The campus, once a mishmash of buildings, is now organized into three distinct areas: the College of Business, the College of Education and the College of Arts and Sciences.

Some changes, including the authority to grant tenure and promotion, have been in place for months. But the announcement made it formal and specified what will no longer be administered through the Tampa campus.

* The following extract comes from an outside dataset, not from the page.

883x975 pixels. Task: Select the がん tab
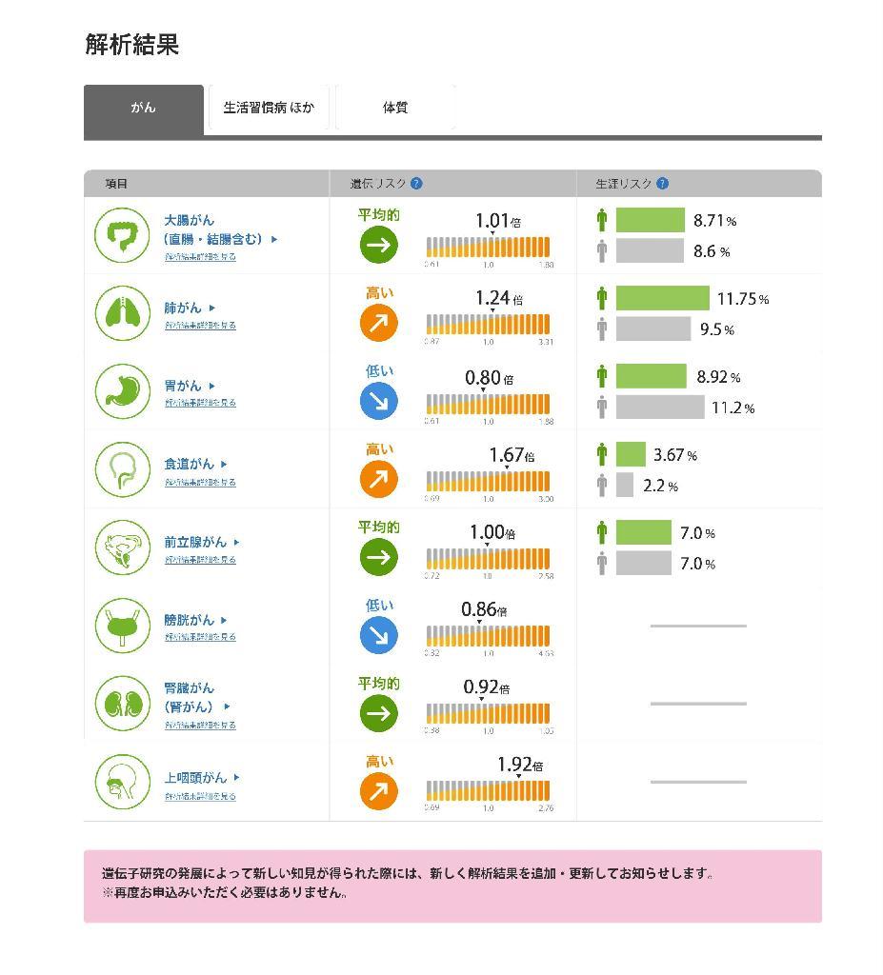point(144,109)
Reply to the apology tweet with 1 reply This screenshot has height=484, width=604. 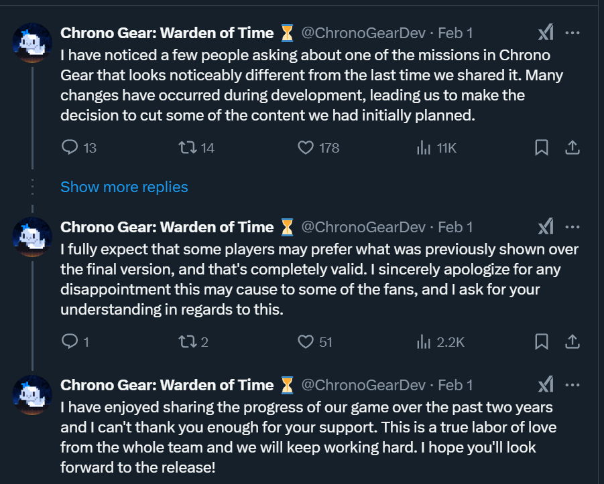[70, 341]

College registration and records, for example, will now be handled at the St. Petersburg campus, including dropping and adding classes and granting transcript requests. The campus will bypass Tampa and approve its own new courses and curricular changes, and its faculty will make decisions about sabbatical leaves.

There are at least three areas that will be shared. The campuses will have the same legal representation and lobbyists. And collective bargaining will stay the same.

The deans of the university's three colleges said they are ready to move forward.

The Association to Advance Collegiate Schools of Business has agreed to allow the St. Petersburg campus to seek separate accreditation from the business school in Tampa. Administrators from both business schools will meet later this month. Accreditation could come as early as 2006, said Ronald Hill, dean of the College of Business in St. Petersburg.

The College of Education will remain under Tampa's umbrella at least until 2008. The college plans to submit an application for separate accreditation in 2006 from the National Council for Accreditation of Teacher Education. A visit by educators could come as early as 2008, said Vivian Fueyo, dean of the College of Education.

Departments within the College of Arts and Sciences also will seek separate accreditation for programs.

The journalism department, for example, is under scrutiny this week by the Accrediting Council on Education in Journalism and Mass Communications. The department could know the outcome of that visit as early as today, said Mark Durand, dean of the College of Arts and Sciences.